El libro fue presentando en la sede de La Falange y reseñado por la publicación rusa Katehon, vinculada al movimiento euroasianista de Alexander Dugin. Personajes como Jorge Vestrynge y Fernando Sánchez Dragó no necesitan presentación. Otro día habrá que hablar de su opinión sobre la Rusia de Putin. El repaso a la lista de entrevistados es sumamente interesante. Gustavo Morales fue una figura destacada del falangismo español. En 1988 y 1990 publicó sendos libros sobre Irán. Presentó el programa “Orientando” en HispanTV, cadena donde es entrevistado con frecuencia. Bruno Navarro Rousseau-Dumarcet ha sido colaborador del Grupo Intereconomía como analista de seguridad y defensa. Perteneció a Alianza de la Unidad Nacional. Detalle curioso: con otros miembros de la organización, incluyendo a Ricardo Sáenz de Ynestrillas, izó una bandera española en Gibraltar en 1998. Juan Antonio Aguilar, destacado ultraderechista que fundó Bases Autónomas, es director de El Espía Digital, un medio online con una peculiar línea pro Kremlin y una lista de colaboradores de ultraderecha. Además, ha sido contertulio en el programa Fort Apache de HispanTV.

Como hemos visto, empecé tirando del hilo de un personaje de la ultraderecha española vinculado con Irán, cuyo libro encontré de casualidad, para encontrar un panorama de personajes de la ultraderecha española con una posición de simpatía o vínculos con Irán, extensibles a Siria y Rusia. Sería divertido hacer un trabajo igual con la ultraizquierda española, donde encontramos si no simpatía al menos “comprensión” con la Rusia de Putin porque realiza “un papel contra hegemónico” frente a Estados Unidos, junto con simpatías hacia la Siria de Bashar Al Assad como baluarte “anti sionista”.

Al final, como ya he repetido muchas veces aquí, la gran divisoria actual no es izquierda o derecha, sino el posicionamiento en el contexto de la Nueva Guerra Fría. El otro día en Twitter, será interesante hacer una comparación de los programas electorales en materia económica y de política exterior de Podemos y el Front National francés.

El otro terrorismo religioso

Es curioso que en EE.UU. y España cuando la derecha pierde las elecciones se reproduzca el mismo fenómeno de encontrar voces en su aparato mediático proclamando que el nuevo gobierno es ilegítimo y pidiendo más o menos descaradamente algo así como una revuelta popular cuando no directamente un golpe de estado.

Aquí tuvimos la conspiranoia del 11-M y hubo quienes soñaban con “ZP abandonando la Moncloa en helicóptero como aquel presidente argentino” o quien directamente pidió que las fuerzas armadas hicieran algo.
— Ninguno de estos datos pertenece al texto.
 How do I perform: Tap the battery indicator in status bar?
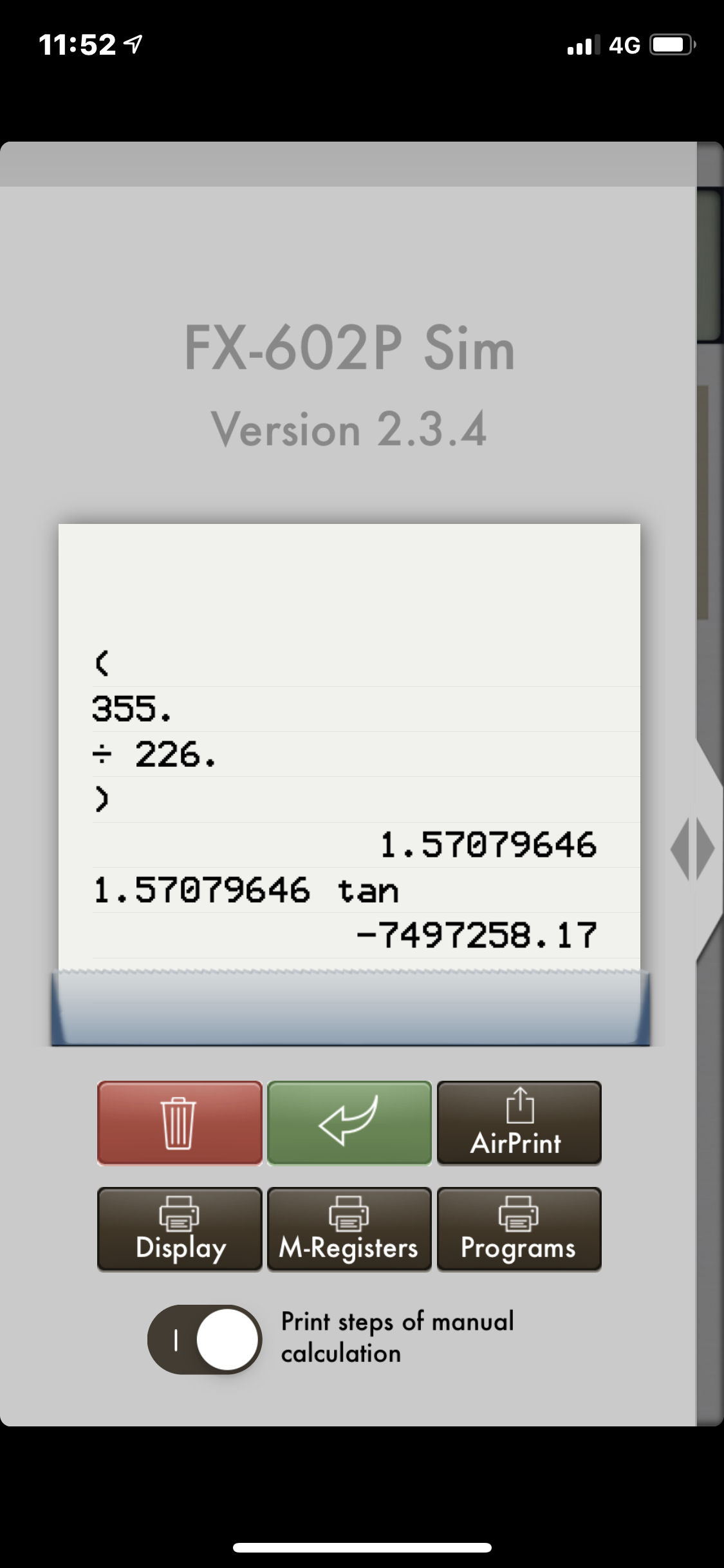[673, 45]
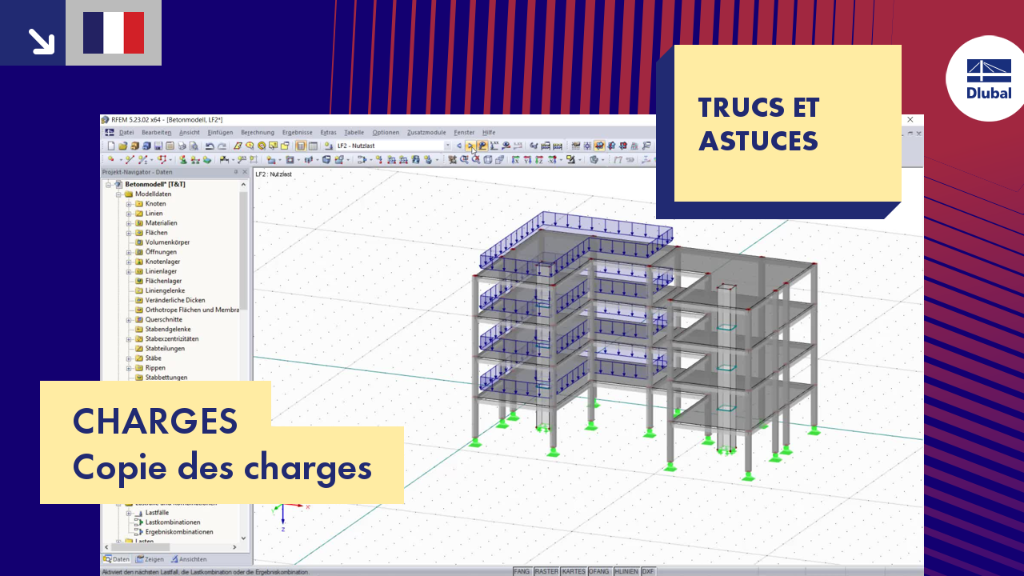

Ya saben, ZP aliado con ETA y Marruecos para echar al PP.

En EE.UU. cuando se combina la crisis económica y el despiste ideológico de la clase obrera blanca aparecen chiflados armándose hasta los dientes para resistir la imposición de un gobierno totalitario o The End Of The World As We Know It (TEOTWAKI). Pasó durante los años de Clinton y vuelve a surgir con Obama.

Mark Juergensmeyer, autor de “Terrorismo Religioso: El auge global de la violencia religiosa”, escribe sobre “The Return of Christian Terrorism”.

Aunque todo este revuelo viene por la reciente detención de miembros de la esperpéntica milicia Hutaree no hay que perder de vista que desde la ultraderecha supremacista blanca han llegado algunas innovaciones teóricas como la “resistencia sin líderes” y el terrorismo atomizado de los “lobos solitarios”.

Quizás haya que recordar que en 1988 Costa Gavras retrataba en “El Sendero de la Traición” (“Betrayed”) a los supremacistas blancos usando módems y BBS para conectarse. Ya les he reservado un apartado en el próximo libro.